Los Angeles is another city often cited as a sanctuary. "Nothing could be farther from the truth," Garcetti told Fox News, "We work every single day with ICE and other folks to make sure with a judicial warrant that comes from a court with a probable cause suspicion that people are all the time given over and deported.


Note to Mayor Garcetti: Before telling tall tales, be sure at least that they aren't so patently disprovable. There is no such thing as a judicial warrant in deportation proceedings. It just doesn't exist in law.

Warrants to arrest aliens in deportation proceedings are civil/administrative in nature, not judicial, and they are issued under the authority of the DHS secretary (authority was transferred from the attorney general by enactment of the Homeland Security Act of 2002; See 8 USC Section 1226). This isn't just a picky technical distinction; many jurisdictions have specifically laid out the demand for "judicial warrants" before they cooperate, as a way of insisting on the unattainable, thus ensuring that cooperation will never happen.

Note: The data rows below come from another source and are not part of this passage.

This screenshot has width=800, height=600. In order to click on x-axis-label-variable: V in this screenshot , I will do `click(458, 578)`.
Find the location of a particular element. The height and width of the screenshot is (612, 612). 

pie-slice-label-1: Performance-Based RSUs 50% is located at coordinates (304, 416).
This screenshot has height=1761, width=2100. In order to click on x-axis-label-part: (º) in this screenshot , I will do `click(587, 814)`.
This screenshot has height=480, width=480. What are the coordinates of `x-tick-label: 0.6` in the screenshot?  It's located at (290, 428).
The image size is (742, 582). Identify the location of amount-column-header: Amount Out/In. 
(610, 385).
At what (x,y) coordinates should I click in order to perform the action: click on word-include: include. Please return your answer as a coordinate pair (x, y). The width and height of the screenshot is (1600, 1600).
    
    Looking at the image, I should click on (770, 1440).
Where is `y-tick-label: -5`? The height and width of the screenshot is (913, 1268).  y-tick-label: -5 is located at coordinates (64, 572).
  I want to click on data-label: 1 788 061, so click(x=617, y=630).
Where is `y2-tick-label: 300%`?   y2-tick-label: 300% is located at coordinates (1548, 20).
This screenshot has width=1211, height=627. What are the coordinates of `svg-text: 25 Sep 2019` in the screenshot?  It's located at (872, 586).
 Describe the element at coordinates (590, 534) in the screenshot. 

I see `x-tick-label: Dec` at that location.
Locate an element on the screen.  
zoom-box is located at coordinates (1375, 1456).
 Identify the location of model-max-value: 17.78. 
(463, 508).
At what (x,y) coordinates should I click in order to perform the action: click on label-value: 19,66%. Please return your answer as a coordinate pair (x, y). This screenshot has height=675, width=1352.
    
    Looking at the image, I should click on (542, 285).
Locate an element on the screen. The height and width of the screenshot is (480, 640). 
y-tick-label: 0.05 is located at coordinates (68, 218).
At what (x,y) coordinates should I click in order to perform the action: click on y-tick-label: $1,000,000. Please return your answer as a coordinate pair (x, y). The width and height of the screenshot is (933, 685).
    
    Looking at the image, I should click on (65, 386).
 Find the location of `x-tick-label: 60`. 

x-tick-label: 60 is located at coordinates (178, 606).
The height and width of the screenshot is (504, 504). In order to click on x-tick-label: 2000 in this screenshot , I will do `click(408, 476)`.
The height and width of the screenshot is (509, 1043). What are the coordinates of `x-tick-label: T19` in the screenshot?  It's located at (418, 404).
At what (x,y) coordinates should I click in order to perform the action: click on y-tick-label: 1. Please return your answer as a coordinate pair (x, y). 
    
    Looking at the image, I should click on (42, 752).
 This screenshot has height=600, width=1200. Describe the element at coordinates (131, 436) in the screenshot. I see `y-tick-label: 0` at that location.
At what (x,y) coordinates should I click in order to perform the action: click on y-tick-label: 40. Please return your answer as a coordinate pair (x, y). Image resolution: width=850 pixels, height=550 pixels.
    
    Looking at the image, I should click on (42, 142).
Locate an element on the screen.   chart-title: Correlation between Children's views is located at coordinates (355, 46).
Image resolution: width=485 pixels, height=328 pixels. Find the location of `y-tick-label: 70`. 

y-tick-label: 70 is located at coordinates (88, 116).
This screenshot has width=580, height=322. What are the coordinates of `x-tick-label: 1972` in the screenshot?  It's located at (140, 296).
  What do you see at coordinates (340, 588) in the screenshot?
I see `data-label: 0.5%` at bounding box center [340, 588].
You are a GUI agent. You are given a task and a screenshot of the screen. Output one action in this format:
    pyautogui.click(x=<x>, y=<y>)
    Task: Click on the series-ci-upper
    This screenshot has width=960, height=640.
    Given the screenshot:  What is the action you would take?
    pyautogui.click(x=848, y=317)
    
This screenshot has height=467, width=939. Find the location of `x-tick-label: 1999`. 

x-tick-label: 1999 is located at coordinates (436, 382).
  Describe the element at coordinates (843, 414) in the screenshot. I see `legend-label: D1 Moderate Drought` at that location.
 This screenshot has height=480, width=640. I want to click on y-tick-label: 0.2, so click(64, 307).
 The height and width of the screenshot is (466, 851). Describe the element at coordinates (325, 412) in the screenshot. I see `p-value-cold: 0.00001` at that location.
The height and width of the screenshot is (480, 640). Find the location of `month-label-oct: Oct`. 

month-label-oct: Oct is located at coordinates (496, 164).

If you think that distinction is lost on all of these civic leaders, check out the remarks of Steve Adler, mayor of Austin, Texas: "To be clear, somebody that is in this country undocumented has committed a civil violation. Not a criminal violation but a civil violation." Exactly, Mr. Mayor. But federal law is still federal law, and the last time I checked, the Constitution did not give state and local governments the power to thwart federal efforts to enforce the immigration laws, or to decide on their own which grounds of deportability should be honored and which ones ignored because they don't accord with your open-borders outlook.

Reading all of these remarks, particularly Garcetti's, I was reminded of Stephen Glass, a enterprising and inventive reporter for the New Republic in the 1990s who went so far in fabrication that he actually created fake websites and sources to back up his stories.

If I were one of those other kinds of enterprising and inventive journalists, the kind called "fact checkers", I would undoubtedly be labeling the defensive comments of these various civic leaders as "pants on fire" or assigning the maximum number of "pinnochios" or whatever.

But I think we should take a different path. By this blog, I'm establishing "Whoppers" and, using that as the standard of measure, hereby collectively assign them the maximum. Congratulations to all of you! You are the proud first recipients of 10 Whoppers each. Be careful not to eat them all at one time. You might get sick.